Monday 31 October 2022

WMI Performance Anomaly: Querying the Number of CPU Cores

As one of the few devs that both likes and is reasonably well-versed in PowerShell I became the point of contact for a colleague that was bemused by a performance oddity when querying the number of cores on a host. He was introducing Ninja into the build and needed to throttle its expectations around how many actual cores there were because hyperthreading was enabled and our compilation intensive build was being slowed by its bad guesswork [1].

The PowerShell query for the number of cores (rather than logical processors) was pulled straight from the Internet and seemed fairly simple:

(Get-WmiObject Win32_Processor |
  measure -Property NumberOfCores -Sum).Sum

However when he ran this it took a whopping 4 seconds! Although he was using a Windows VM running on QEMU/KVM, I knew from benchmarking a while back this setup added very little overhead, i.e. only a percentage or two, and even on my work PC I observed a similar tardy performance. Here’s how we measured it:

Measure-Command {
  (Get-WmiObject Win32_Processor |
  measure -Property NumberOfCores -Sum).Sum
} | % TotalSeconds
4.0867539

(As I write my HP laptop running Windows 11 is still showing well over a second to run this command.)

My first instinct was that this was some weird overhead with PowerShell, what with it being .Net based so I tried the classic native wmic tool under the Git Bash to see how that behaved:

$ time WMIC CPU Get //Format:List | grep NumberOfCores  | cut -d '=' -f 2 | awk '{ sum += $1 } END{ print sum }'
4

real    0m4.138s

As you can see there was no real difference so that discounted the .Net theory. For kicks I tried lscpu under the WSL based Ubuntu 20.04 and that returned a far more sane time:

$ time lscpu > /dev/null

real    0m0.064s

I presume that lscpu will do some direct spelunking but even so the added machinery of WMI should not be adding the kind of ridiculous overhead that we were seeing. I even tried my own C++ based WMICmd tool as I knew that was talking directly to WMI with no extra cleverness going on behind the scenes, but I got a similar outcome.

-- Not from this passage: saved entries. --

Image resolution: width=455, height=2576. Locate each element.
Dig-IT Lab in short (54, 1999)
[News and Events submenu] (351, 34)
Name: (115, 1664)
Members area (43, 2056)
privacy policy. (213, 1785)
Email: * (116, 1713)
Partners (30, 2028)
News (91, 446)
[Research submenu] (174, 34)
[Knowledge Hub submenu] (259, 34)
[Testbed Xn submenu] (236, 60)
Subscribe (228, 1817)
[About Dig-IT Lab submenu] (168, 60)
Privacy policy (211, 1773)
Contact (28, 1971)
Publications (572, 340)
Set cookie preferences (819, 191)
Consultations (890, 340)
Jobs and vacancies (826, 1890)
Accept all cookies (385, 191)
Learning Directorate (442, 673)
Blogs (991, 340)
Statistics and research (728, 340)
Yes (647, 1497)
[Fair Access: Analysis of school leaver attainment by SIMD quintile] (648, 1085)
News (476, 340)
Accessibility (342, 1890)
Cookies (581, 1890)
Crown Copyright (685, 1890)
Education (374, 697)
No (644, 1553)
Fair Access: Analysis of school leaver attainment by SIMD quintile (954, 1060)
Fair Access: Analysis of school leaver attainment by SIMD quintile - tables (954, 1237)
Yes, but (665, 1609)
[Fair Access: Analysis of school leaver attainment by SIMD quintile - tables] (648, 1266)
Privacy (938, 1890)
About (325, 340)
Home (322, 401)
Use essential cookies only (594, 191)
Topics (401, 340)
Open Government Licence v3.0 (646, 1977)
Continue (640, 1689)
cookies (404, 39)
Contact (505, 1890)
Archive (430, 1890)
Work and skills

On a whim I decided to try pushing more work onto WMI by passing a custom query instead so that it only needed to return the one value I cared about:

Measure-Command {
  (Get-WmiObject -Query 'select NumberOfCores from Win32_Processor' |
  measure -Property NumberOfCores -Sum).Sum
} | % TotalSeconds
0.0481644

Lo-and-behold that gave a timing in the tens of milliseconds range which was far closer to lscpu and definitely more like what we were expecting.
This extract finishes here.